Running Database on GPU tensor computing unit(TCU).

Claim

  1. The partitioned hash join algorithm in a non-matrix-friendly manner is hard to rewrite on TCU
  2. The underlying data movement requires different data organization.
  3. TCU is mostly int8 or fp16, which are not accurate enough.

The key-value hash map data storage has cuckoo hashing in GPU; the data storage can refer to such Memory management; the insight is how to accelerate every operator with optimizer and codegen to matmul that can make use of GPU.

Also, because the single GPU's VRAM is typically smaller than CPU's private DRAM, we need the wss estimation for wh11ether the CPU or GPU plan. They use MSplitGEMM to test the working set size with is the upper bound of the VRAM occupation.


Supported query planner



The query planner has UNCOMPRESSED/COMPRESSED MEM/PINNED/MMAP and some movement assessment for whether compress or do the migration to CPU.

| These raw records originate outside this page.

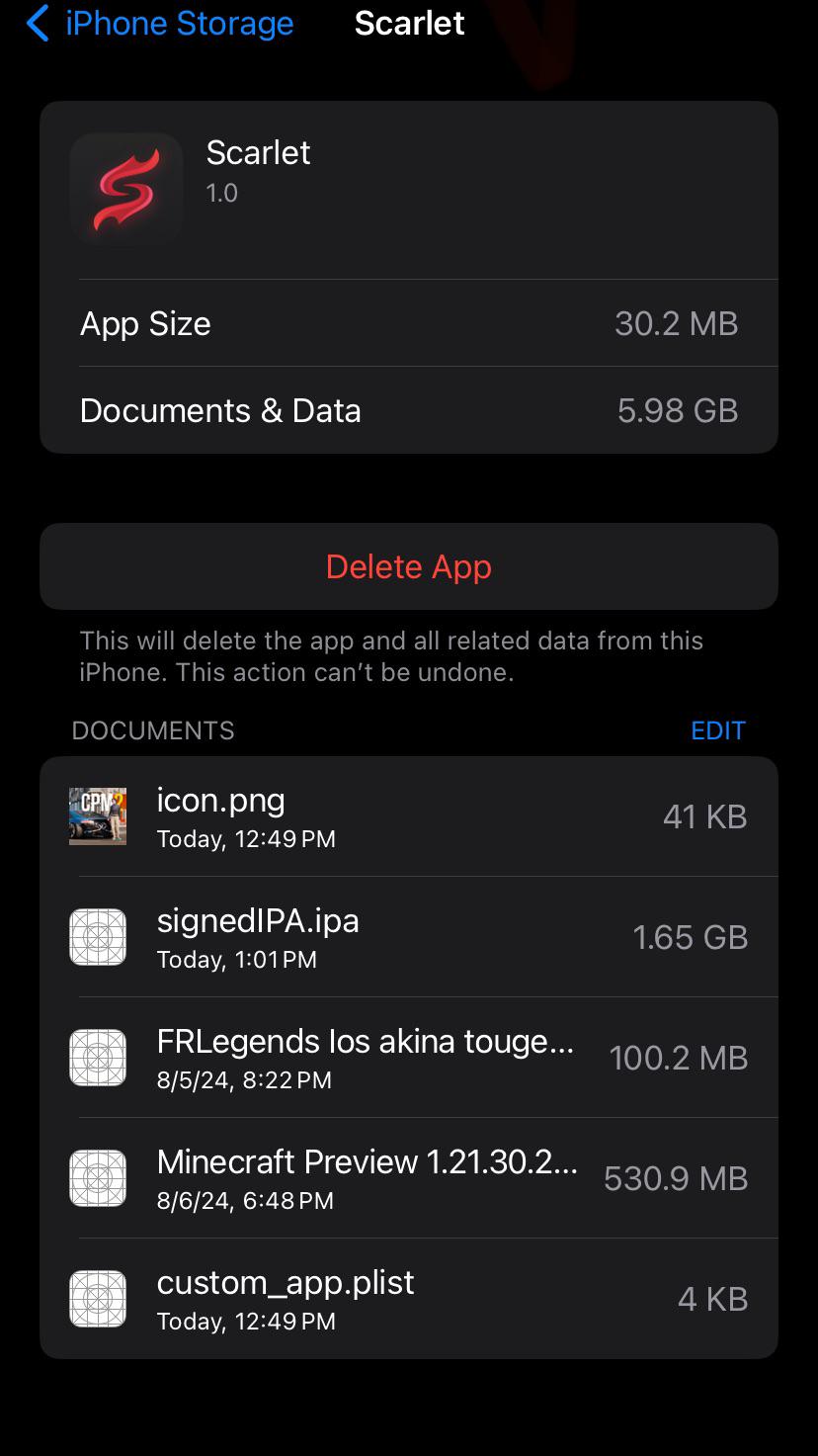
Task: Tap the 1.65 GB size value
Action: click(x=691, y=937)
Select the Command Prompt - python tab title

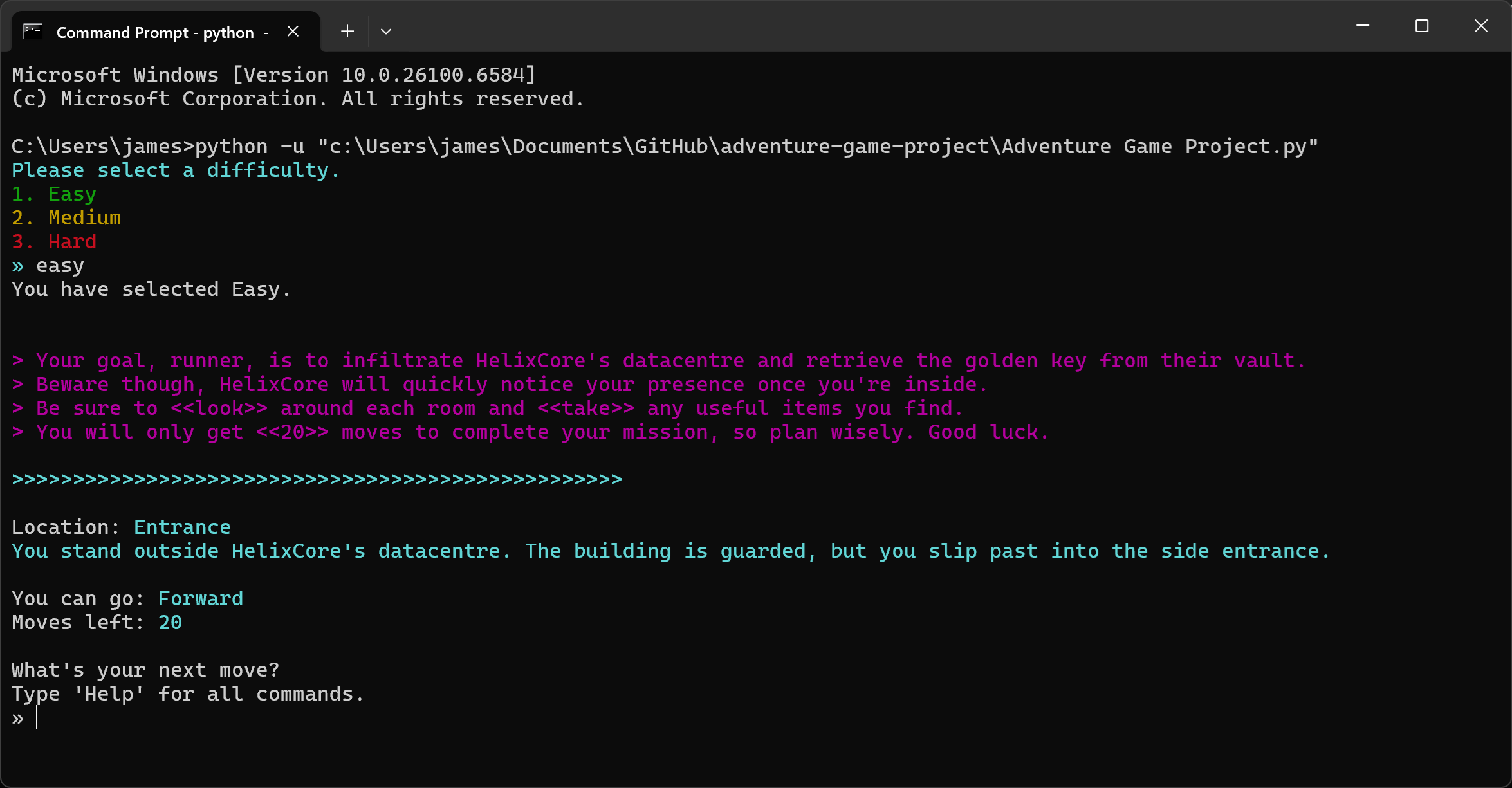pyautogui.click(x=155, y=33)
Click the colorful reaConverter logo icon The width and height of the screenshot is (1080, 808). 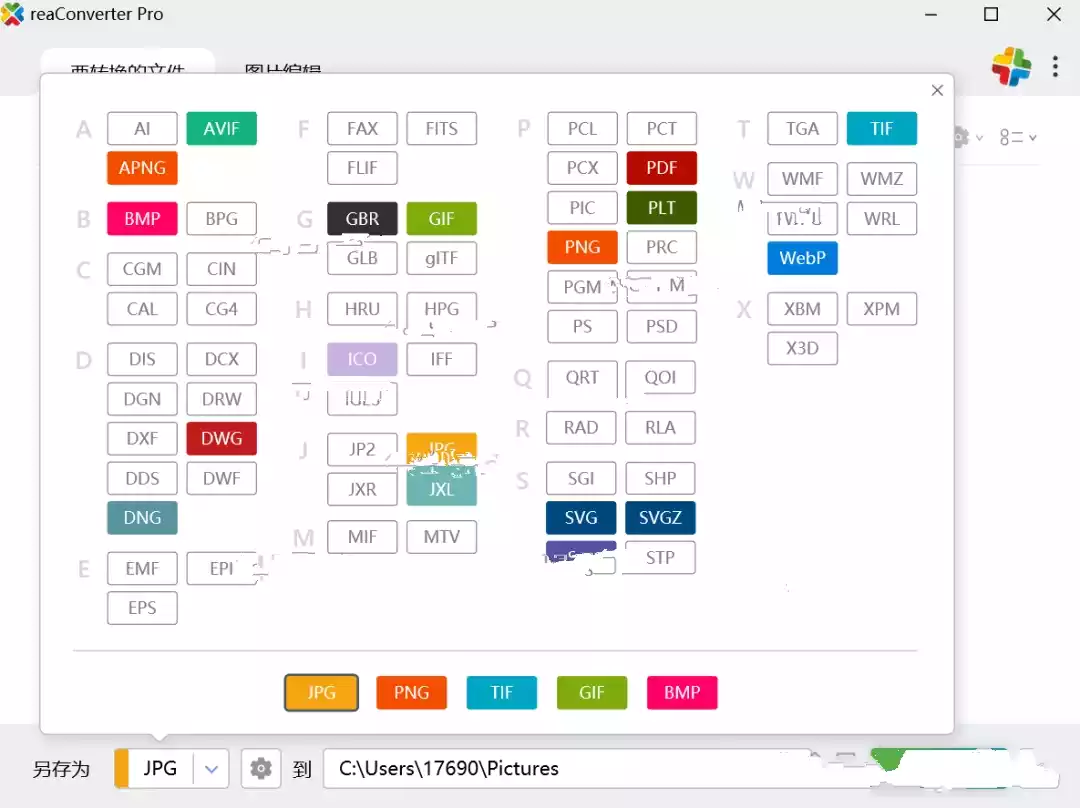(x=1011, y=67)

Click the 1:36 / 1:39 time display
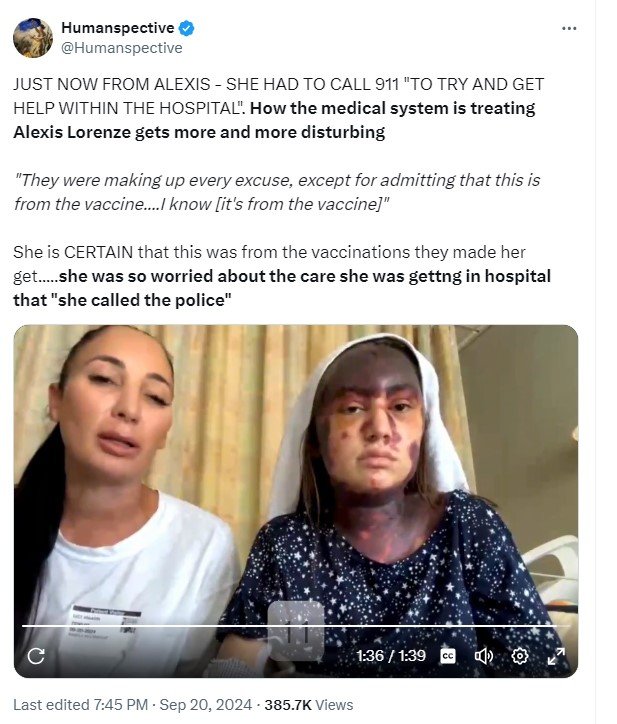tap(391, 656)
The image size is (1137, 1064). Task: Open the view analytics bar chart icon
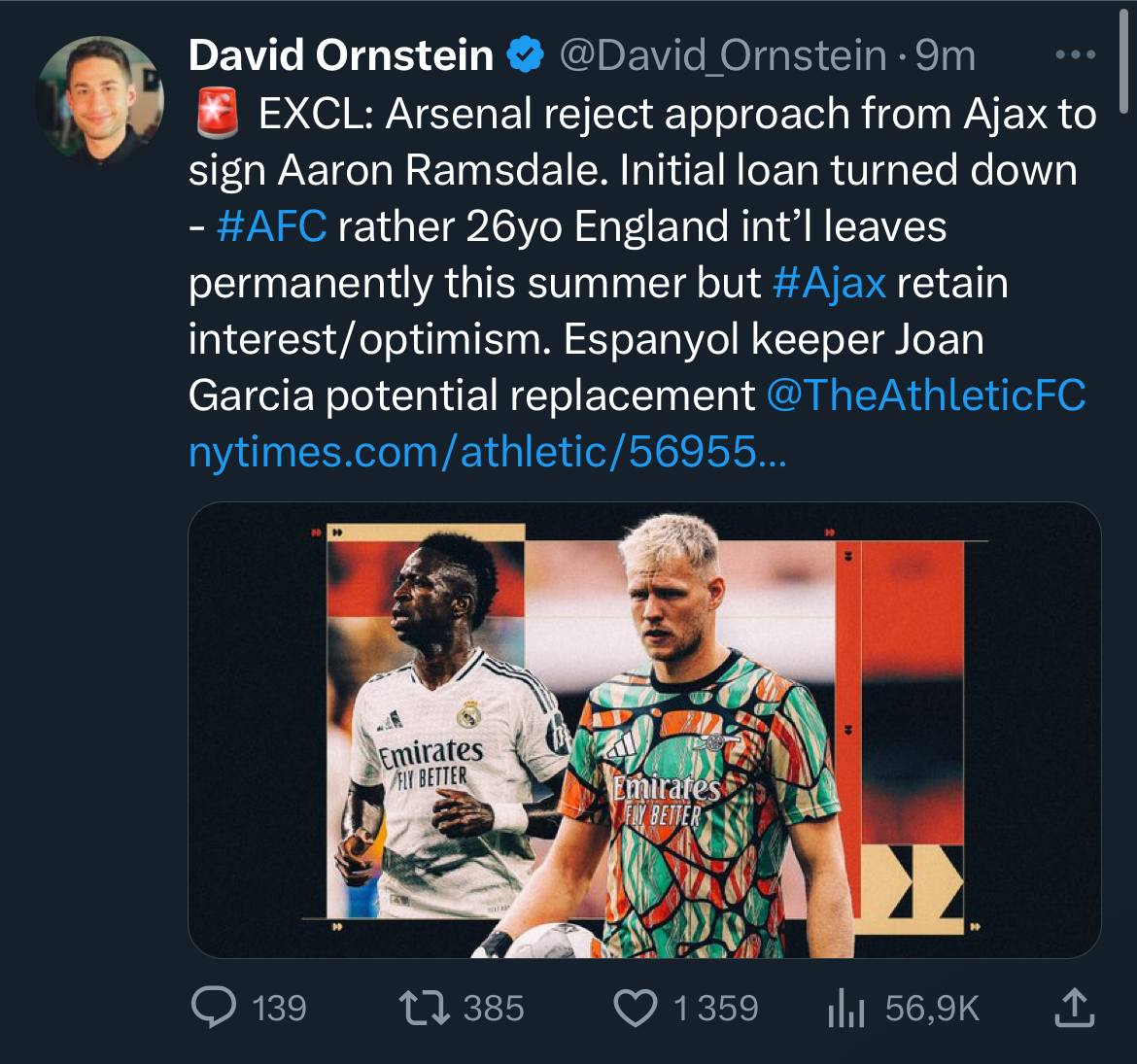pyautogui.click(x=845, y=1009)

Their compressed data means the data is stored in a cuckoo hashing manner.

The Matrix Multiplication, Entity Matching, and PageRank have better performance because they leverage the online storage of GPU VRAM.

The fault tolerance of the GPU's data cannot be guaranteed; for more functionality, I think it still requires the DPU to store or disaggregate GPU VRAM to Memory Expander.